- Allegany Location within the state of Oregon Allegany Allegany (the United States)
- Coordinates: 43°25′34″N 124°1′25″W﻿ / ﻿43.42611°N 124.02361°W
- Country: United States
- State: Oregon
- County: Coos
- Elevation: 43 ft (13 m)
- Time zone: UTC-8 (Pacific (PST))
- • Summer (DST): UTC-7 (PDT)
- ZIP codes: 97407
- Area codes: 541, 458
- GNIS feature ID: 1116873

= Allegany, Oregon =

Unincorporated community in the state of Oregon, United States

Allegany is an unincorporated community in Coos County, Oregon, United States. It lies at the upstream end of the Millicoma River, where the East Fork Millicoma River and West Fork Millicoma River join to form the main stem, a short tributary of the Coos River. Oregon Route 241 passes through Allegany. The community borders the Elliott State Forest.

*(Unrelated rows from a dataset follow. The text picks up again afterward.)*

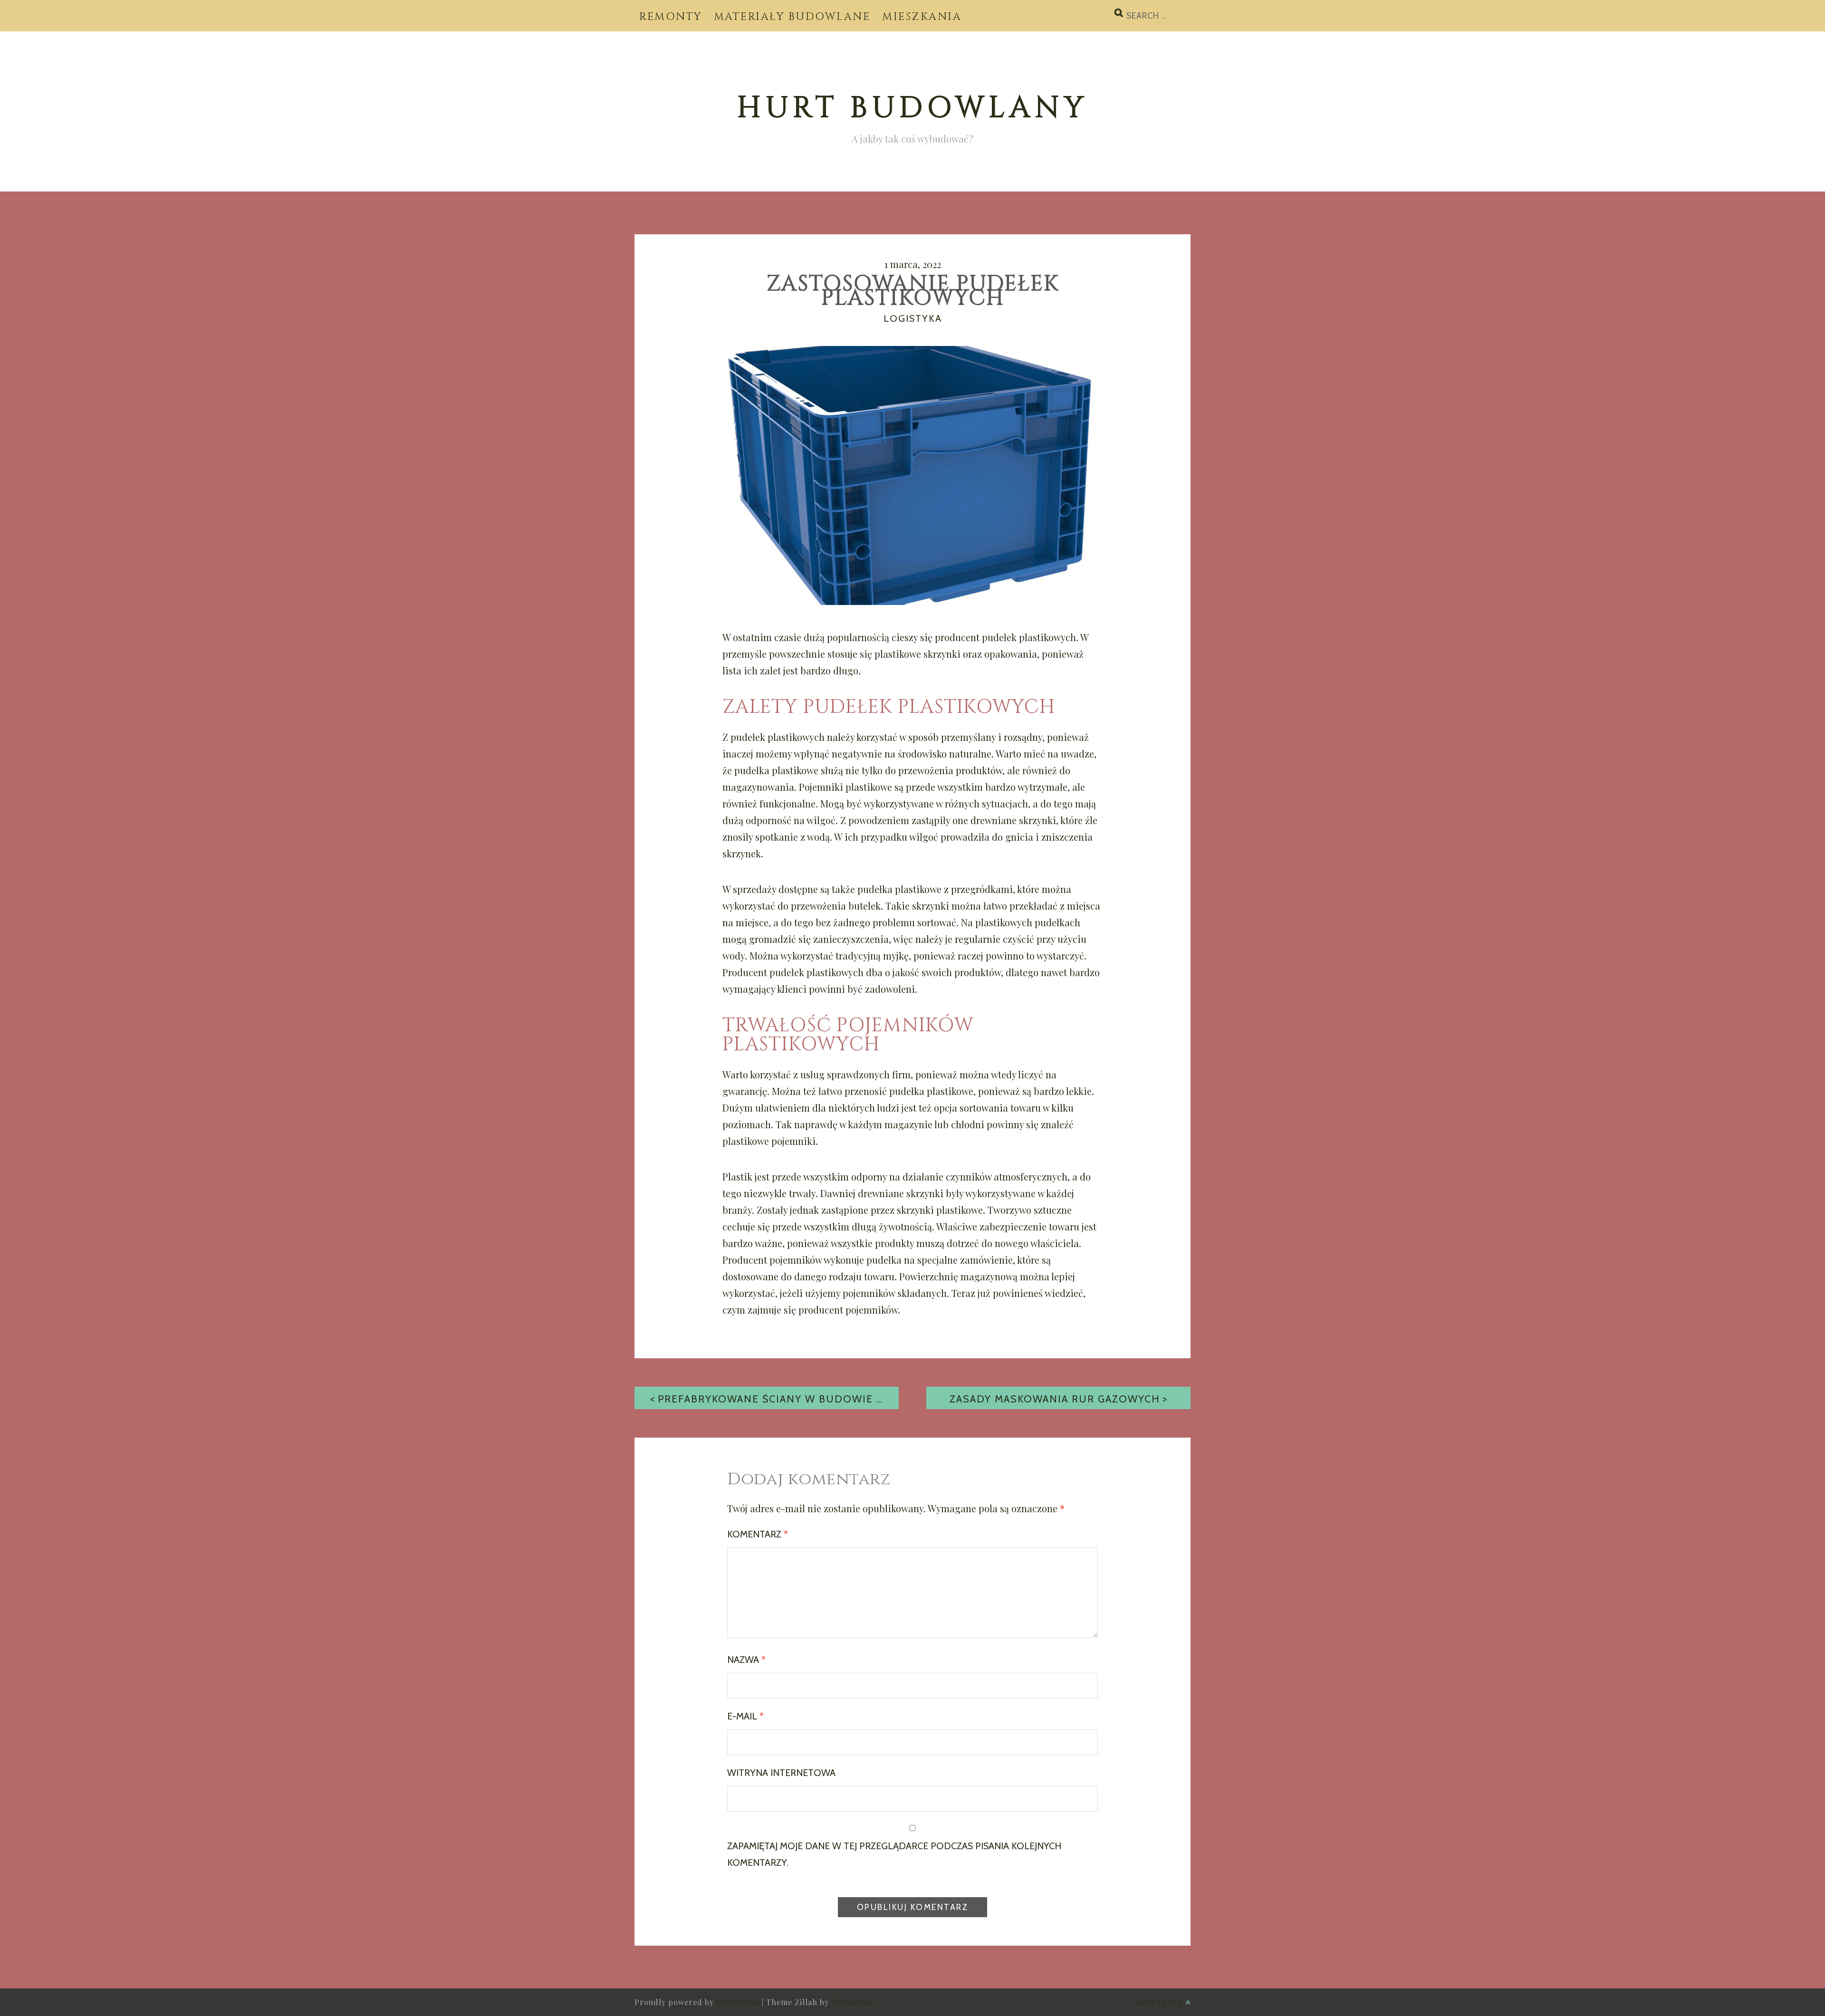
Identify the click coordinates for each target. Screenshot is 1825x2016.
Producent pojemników (772, 1259)
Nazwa (746, 1659)
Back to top (1160, 2002)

The Golden and Silver Falls State Natural Area is a state park northeast of Allegany. It features two 100 ft waterfalls in an old-growth forest setting.

== History ==
A post office was established at Allegany on March 25, 1893, and it is unknown why this spelling was chosen. Allegany is used for several geographic features in the state of New York, while Allegheny is the preferred spelling in Pennsylvania. William Vincamp was the first post master.

Due to the lack of good roads and other more modern transportation in these areas, the small (14 tons) gasoline-propeller Welcome, built 1919, was on the run up the Coos River from Marshfield to Allegany until 1948.